The next move was made by General Franco himself—on the subject of Gibraltar. In the last war, anti-British Gibraltar demonstrations scion became frequent in Spain, but nothing more happened. This time matters have gone farther. On July 17th, the eve of the anniversary celebrations of the 1936 revolution, the Caudillo referred in a speech, to " the bequest of Gibraltar and the vision of Africa," 'which, he said, were after four hundred years still an " eternal obligation " for Spain. The allusion, not generally understood in this country, was to the testament of Queen Isabel the Catholic, who, on her death in 1504, ordered her daughter and son-in-law, Joan and Philip, and their heirs on the Spanish throne, always to keep as part of the royal patrimony " the city of Gibraltar with all that pertains to it, and neither to give it away nor alienate it from the Crown." The order was disregarded in 1783, when Gibraltar, first captured from Spain by Britain in 1704, was permanently ceded to her, and General Franco would appear to have meant that Spain must make the recovery of Gibraltar a primary aim of her foreign policy.
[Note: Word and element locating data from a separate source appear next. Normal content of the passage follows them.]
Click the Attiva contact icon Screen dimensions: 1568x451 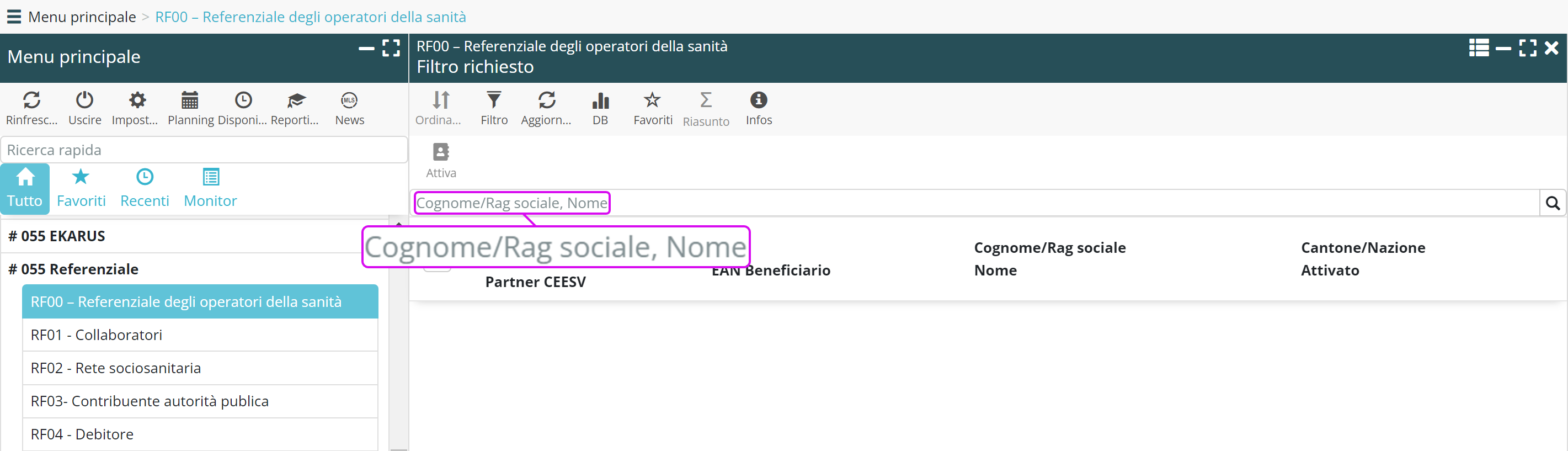441,152
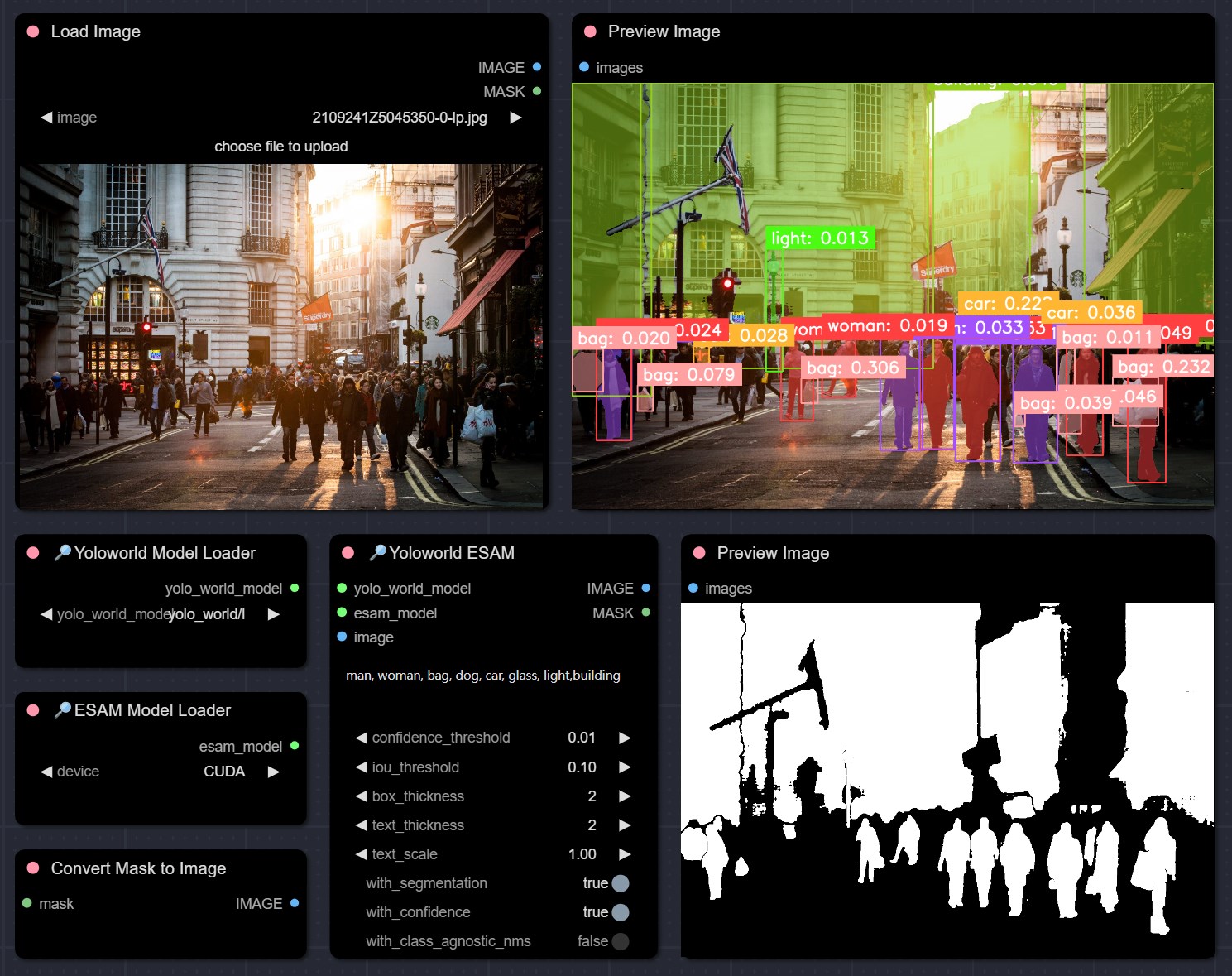The image size is (1232, 976).
Task: Disable the with_confidence toggle
Action: click(x=620, y=912)
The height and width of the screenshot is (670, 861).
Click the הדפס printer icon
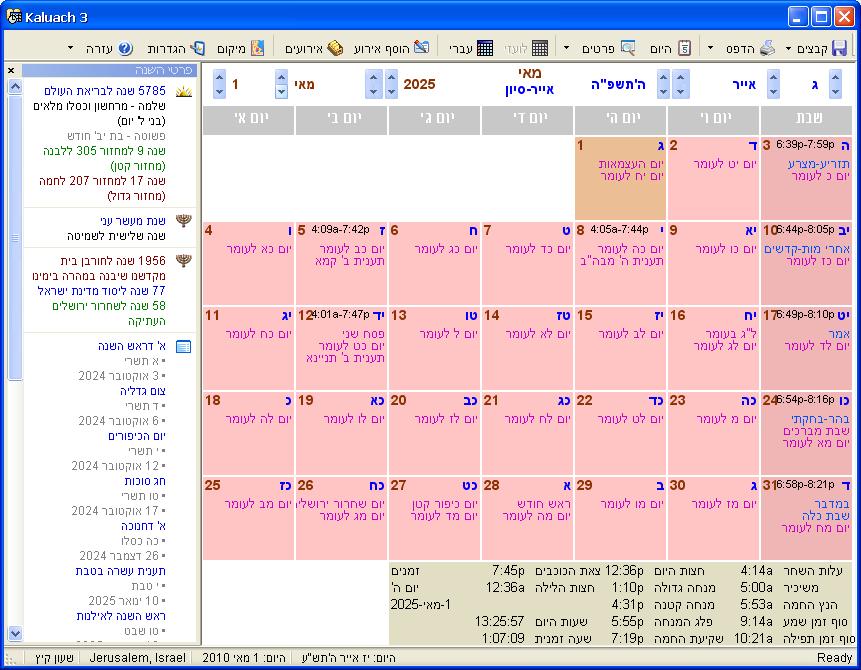[x=767, y=48]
He may well have meant no more, but it is clear from the Spanish Press that Germany is doing her utmost to arouse long-slumbering Spanish ambitions and to create new ones, so as to be able in time to use Spain for her own purposes. " The new Europe," a Nazi publicist is quoted by the Spanish Press recently as having declared, " will need a greater Spain to be the partner of the Axis Powers, for together the three States will have to fulfil their new mission." It seems incredible that a nation of practical idealists can be misled by such specious phrases, but if Spain falls a victim to the Axis Powers it will be because she has been persuaded that by joining them she can realise her dream of Empire.